Copy the records word for word, starting with the line containing "Частые вопросы (171, 6)" and continuing through the end of the records, with both ends included. Leave the pictures out of your copy.
═════ Records for the task ═════
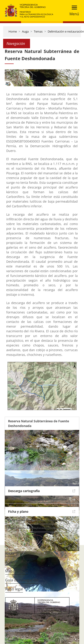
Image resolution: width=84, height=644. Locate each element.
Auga (25, 32)
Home (12, 32)
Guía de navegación (22, 580)
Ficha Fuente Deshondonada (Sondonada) (36, 520)
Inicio (10, 553)
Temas (38, 32)
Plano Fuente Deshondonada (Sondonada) (36, 528)
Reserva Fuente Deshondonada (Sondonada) (37, 499)
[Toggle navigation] (73, 11)
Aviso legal (14, 589)
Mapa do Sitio (17, 571)
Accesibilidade (17, 562)
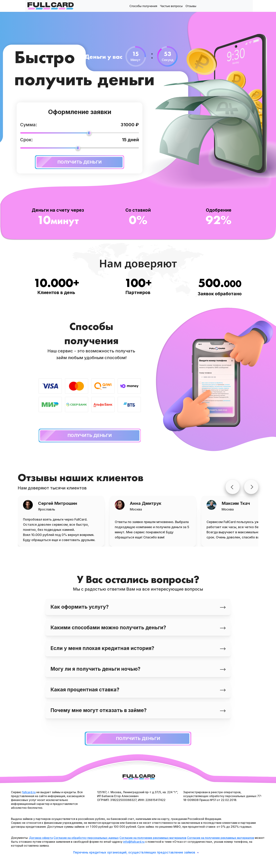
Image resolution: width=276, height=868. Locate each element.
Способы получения (143, 6)
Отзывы (191, 6)
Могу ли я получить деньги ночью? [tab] (138, 669)
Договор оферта (41, 838)
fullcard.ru (29, 792)
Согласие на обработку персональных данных (86, 838)
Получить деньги (68, 162)
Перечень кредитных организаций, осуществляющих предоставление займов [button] (136, 852)
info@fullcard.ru (134, 842)
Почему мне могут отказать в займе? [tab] (138, 710)
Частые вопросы (171, 6)
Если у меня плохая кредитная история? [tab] (138, 648)
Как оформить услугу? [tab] (138, 607)
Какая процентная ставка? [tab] (138, 689)
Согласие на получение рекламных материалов (153, 838)
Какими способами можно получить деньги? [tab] (138, 627)
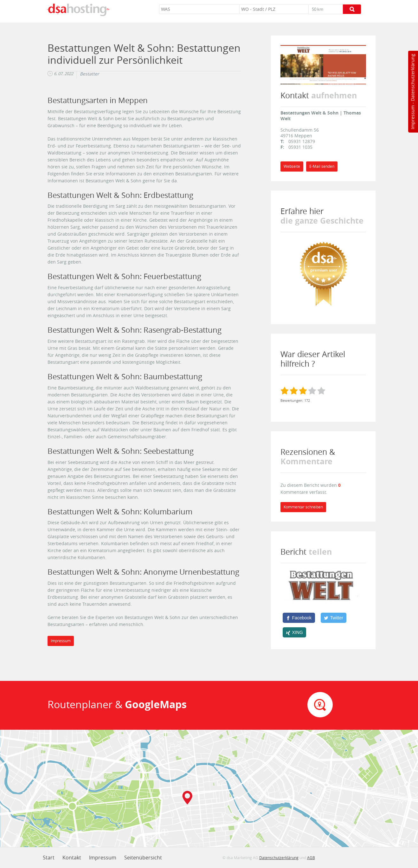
═════
§ **Worked solution**:
Частые вопросы (171, 6)
Если у меня плохая кредитная история? [tab] (138, 648)
Как оформить услугу? [tab] (138, 607)
Какая процентная ставка? [tab] (138, 689)
Согласие на получение рекламных материалов (153, 838)
Какими способами можно получить деньги? [tab] (138, 627)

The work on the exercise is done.